- _WHAT YOU HAVE TO DO_: Find every line below with the string "Viewport" and pick it out.
[Opening DATA FOR THE TASK section]
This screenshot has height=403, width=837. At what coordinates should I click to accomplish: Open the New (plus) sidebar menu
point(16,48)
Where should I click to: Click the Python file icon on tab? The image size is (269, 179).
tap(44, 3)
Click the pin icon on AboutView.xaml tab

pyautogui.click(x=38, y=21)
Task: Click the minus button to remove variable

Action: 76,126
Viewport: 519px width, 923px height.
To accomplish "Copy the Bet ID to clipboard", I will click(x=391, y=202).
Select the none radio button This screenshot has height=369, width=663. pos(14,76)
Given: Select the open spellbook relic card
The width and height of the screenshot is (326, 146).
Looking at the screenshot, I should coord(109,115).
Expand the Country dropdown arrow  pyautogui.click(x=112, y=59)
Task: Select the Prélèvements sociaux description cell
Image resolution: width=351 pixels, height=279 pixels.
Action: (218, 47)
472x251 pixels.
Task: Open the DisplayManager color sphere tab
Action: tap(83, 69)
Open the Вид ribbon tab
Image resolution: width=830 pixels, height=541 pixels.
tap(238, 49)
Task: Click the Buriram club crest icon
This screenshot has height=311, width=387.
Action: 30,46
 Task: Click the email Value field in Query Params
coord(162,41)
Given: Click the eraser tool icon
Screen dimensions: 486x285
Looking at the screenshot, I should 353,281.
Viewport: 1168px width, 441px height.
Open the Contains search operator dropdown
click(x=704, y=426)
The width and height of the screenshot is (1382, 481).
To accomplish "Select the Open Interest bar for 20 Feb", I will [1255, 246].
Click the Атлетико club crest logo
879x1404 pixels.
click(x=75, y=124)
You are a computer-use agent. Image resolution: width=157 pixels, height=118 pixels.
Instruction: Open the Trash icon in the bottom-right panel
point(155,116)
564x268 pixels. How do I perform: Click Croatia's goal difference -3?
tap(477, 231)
[Closing DATA FOR THE TASK section]
- _TASK RESPONSE_:
Viewport: 519px width, 923px height.
Viewport: 1168px width, 441px height.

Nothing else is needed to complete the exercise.